Hospitals Know What’s Coming
To hear such talk from someone at UNMC, the best-prepared of America’s hospitals, should shake the entire nation. In mid-March, when just 18 Nebraskans had tested positive for COVID-19, Shelly Schwedhelm, the head of the hospital’s emergency-preparedness program, sounded gently confident. Or, at least, she told me: “I’m confident in having a plan.” She hoped the hospital wouldn’t hit capacity, “because people will have done the right thing by staying home,” she said. And people did: For a while, the U.S. flattened the curve.
But now about 2,400 Nebraskans are testing positive for COVID-19 every day—a rate five times higher than in the spring. More than 20 percent of tests are coming back positive, and up to 70 percent in some rural counties—signs that many infections aren’t being detected. The number of people who’ve been hospitalized with the disease has tripled in just six weeks. UNMC is fuller with COVID-19 patients—and patients, full stop—than it has ever been. “We’re watching a system breaking in front of us and we’re helpless to stop it,” says Kelly Cawcutt, an infectious-disease and critical-care physician.
Cawcutt knows what’s coming. Throughout the pandemic, hospitalizations have lagged behind cases by about 12 days. Over the past 12 days, the total number of confirmed cases in Nebraska has risen from 82,400 to 109,280. That rise represents a wave of patients that will slam into already beleaguered hospitals between now and Thanksgiving. “I don’t see how we avoid becoming overwhelmed,” says Dan Johnson, a critical-care doctor. People need to know that “the assumption we will always have a hospital bed for them is a false one.”

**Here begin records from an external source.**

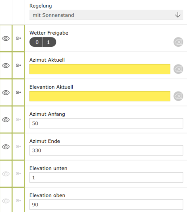Toggle visibility eye for Wetter Freigabe

pyautogui.click(x=6, y=38)
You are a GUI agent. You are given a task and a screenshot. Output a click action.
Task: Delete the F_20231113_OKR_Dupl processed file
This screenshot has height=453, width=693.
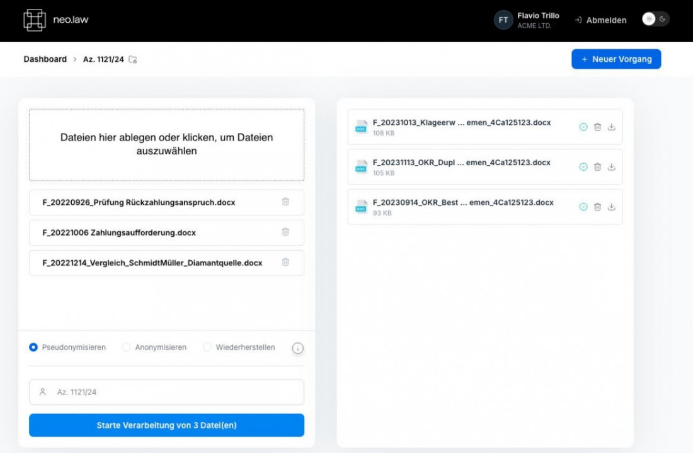tap(597, 167)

What makes this “nightmare” worse, he adds, “is that it was preventable.” The coronavirus is not unstoppable, as some have suggested and as New Zealand, Iceland, Australia, and Hong Kong have resoundingly disproved—twice. Instead, the Trump administration never mounted a serious effort to stop it. Whether through gross incompetence or deliberate strategy, the president and his advisers left the virus to run amok, allowed Americans to get sick, and punted the consequences to the health-care system. And they did so repeatedly, even after the ordeal of the spring, after the playbook for controlling the virus became clear, and despite months of warnings about a fall surge.

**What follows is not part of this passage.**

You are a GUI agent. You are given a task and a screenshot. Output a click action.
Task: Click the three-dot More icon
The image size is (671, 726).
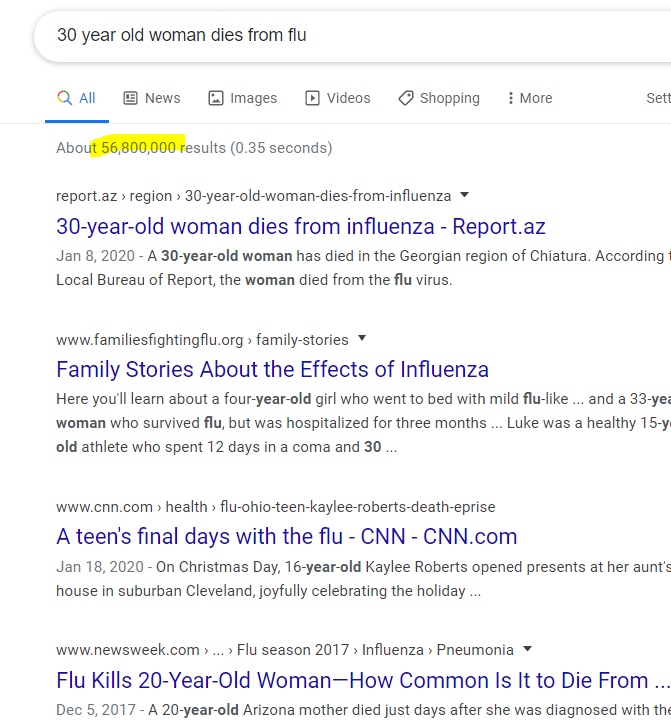510,98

Not even the best-prepared hospital can compensate for an unchecked pandemic. UNMC’s preparations didn’t fail so much as the U.S. created a situation in which hospitals could not possibly succeed. “We can prepare over and over for a wave of patients,” says Cawcutt, “but we can’t prepare for a tsunami.”

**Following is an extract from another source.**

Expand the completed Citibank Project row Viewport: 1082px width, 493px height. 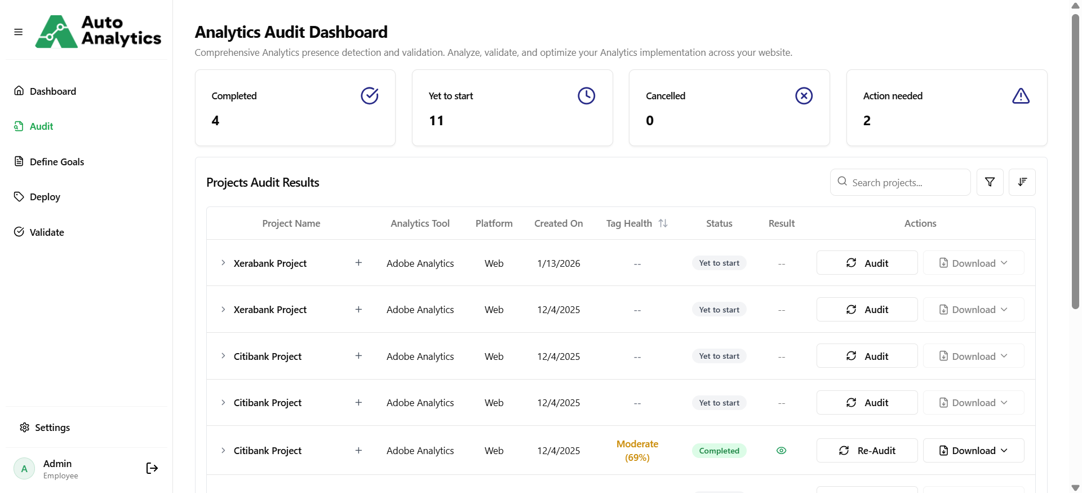point(223,451)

A full hospital means that everyone waits. COVID-19 patients who are going downhill must wait to enter a packed intensive-care unit. Patients who cannot breathe must wait for the many minutes it takes for a nurse elsewhere in the hospital to remove cumbersome protective gear, run over, and don the gear again. On Tuesday, one rapidly deteriorating patient needed to be intubated, but the assembled doctors had to wait, because the anesthesiologists were all busy intubating four other patients in an ICU and a few more in an emergency room.